Just exactly what makes you think that? Let me say this again: he is 28 years old. I don't know of too many quarterbacks who suddenly fell off the face of the planet after two Pro Bowl seasons at the ages of 26 and 27. Granted, his numbers couldn't get much better than they did last year, but going into this season there was no reason to believe they would drop-off dramatically. While his first two games have been bad, I said before that I have no doubt he will rebound as soon as things get settled around him and put up comparable numbers.
The Vikings are on the downswing? Well thank goodness you let me know, because otherwise I might be getting my hopes up for the next couple of years without any reason to. I mean, a team with a great young defensive line that includes possibly the premier DT in the game in Kevin Williams, some promising young linebackers and two top-shelf cornerbacks who have at least four years of top-flight production left is probably cause for concern.
Things are even worse on the other side of the ball, come to think of it. According to you, Culpepper's career is sure to go downhill from here, and surely the offensive line shows no promise, what with Bryant McKinnie, Mike Rosenthal, Marcus Johnson, Adam Goldberg and Chris Liwienski all on their last legs (for those wondering, Johnson was a second round pick in 2004, McKinnie is 26, Goldberg is 25, Rosenthal is 28, and Liwienski is the elder statesman of the group at 30. This doesn't include Matt Birk, who is 29, but I didn't list him at first because of the questions surrounding his health).

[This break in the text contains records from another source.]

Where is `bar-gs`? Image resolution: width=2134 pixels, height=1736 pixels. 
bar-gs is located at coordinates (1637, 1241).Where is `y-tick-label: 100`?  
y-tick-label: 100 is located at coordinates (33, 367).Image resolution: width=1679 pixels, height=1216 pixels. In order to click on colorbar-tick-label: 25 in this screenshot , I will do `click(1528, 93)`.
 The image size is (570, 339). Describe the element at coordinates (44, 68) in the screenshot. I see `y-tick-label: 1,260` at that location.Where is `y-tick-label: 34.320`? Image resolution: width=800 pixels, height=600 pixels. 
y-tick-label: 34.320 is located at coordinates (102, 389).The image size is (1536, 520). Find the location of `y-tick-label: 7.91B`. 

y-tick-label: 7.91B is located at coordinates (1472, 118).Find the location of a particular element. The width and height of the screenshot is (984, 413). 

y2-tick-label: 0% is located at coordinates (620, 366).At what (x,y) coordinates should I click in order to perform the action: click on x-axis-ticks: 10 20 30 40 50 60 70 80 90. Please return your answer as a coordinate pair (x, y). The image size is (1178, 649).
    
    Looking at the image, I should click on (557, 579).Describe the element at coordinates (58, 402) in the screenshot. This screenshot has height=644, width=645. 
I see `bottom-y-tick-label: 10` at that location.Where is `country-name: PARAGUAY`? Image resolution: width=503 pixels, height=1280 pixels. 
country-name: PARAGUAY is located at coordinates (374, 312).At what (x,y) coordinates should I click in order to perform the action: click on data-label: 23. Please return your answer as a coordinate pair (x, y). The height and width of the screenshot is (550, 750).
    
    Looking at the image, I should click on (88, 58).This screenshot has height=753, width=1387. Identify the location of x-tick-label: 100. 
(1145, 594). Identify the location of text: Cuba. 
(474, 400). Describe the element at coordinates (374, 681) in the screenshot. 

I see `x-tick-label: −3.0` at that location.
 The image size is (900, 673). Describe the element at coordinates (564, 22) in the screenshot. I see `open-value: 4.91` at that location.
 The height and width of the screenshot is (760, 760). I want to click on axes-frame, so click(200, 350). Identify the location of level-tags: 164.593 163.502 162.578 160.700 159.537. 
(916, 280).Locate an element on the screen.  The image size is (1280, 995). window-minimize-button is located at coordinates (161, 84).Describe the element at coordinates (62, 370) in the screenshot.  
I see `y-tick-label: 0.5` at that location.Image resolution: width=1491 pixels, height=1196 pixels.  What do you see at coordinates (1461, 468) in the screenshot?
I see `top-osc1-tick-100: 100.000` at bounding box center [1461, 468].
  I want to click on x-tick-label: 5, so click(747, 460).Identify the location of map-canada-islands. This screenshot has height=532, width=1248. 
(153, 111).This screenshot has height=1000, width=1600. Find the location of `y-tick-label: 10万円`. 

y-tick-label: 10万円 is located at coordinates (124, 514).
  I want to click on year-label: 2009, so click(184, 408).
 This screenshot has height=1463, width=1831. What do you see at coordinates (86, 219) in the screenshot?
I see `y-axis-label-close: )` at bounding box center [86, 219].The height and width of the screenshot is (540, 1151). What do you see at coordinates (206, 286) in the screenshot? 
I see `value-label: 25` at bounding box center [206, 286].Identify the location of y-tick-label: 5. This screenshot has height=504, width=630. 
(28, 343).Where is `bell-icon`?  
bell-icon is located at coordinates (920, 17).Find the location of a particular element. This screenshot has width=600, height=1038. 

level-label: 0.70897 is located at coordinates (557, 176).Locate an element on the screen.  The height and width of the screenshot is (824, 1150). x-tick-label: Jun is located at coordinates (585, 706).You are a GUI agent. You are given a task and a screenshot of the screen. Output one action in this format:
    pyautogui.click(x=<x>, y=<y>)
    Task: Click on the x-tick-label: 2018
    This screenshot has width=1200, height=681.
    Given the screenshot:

Looking at the wide receivers things just get worse, seeing as how Burleson is obviously done at the age of 24, as is Troy Williamson at 22, Travis Taylor at 26, and newcomer Koren Robinson at 25. What about running backs, you ask? Certainly they paint a dark picture as well. Mewelde Moore is in his second year, Ciatrick Fason is a rookie, Onterrio Smith (assuming he can stay off the Ricky Williams health program) will be in his fourth year when/if he returns next year and Michael Bennett is 27.
You know, maybe you have a point. Looks to me as though there will certainly be rough times ahead for this team, especially since they have no cap room to go out and add/retain players and an owner who doesn't want to win.
Now I think I'll take your advice and tell you what I really think and not "cop out" as you say: you could not possibly be more wrong about the Vikings. Next time, do your homework before you go spouting off about who's finished and on the downswing. Trust me, we'll all be better for it.
This is very much an up and coming team. More so now because we have an owner willing to spend and will again have the cap room to do it in the off season. Maybe the preseason Super Bowl hype was premature (I don't think so, this is as talented a team as I've seen in Minnesota since I've been around, with the possible exception of 1998, though that team was skewed way towards offensive talent), but they are by no means headed for trouble because of a lack of young talent. Maybe you should look away from that bright shining sun that is the Bengals, put on some sunglasses and look around the league, because believe it or not there are other franchises with just as much promise as your wonderful Cincinnati Bengals.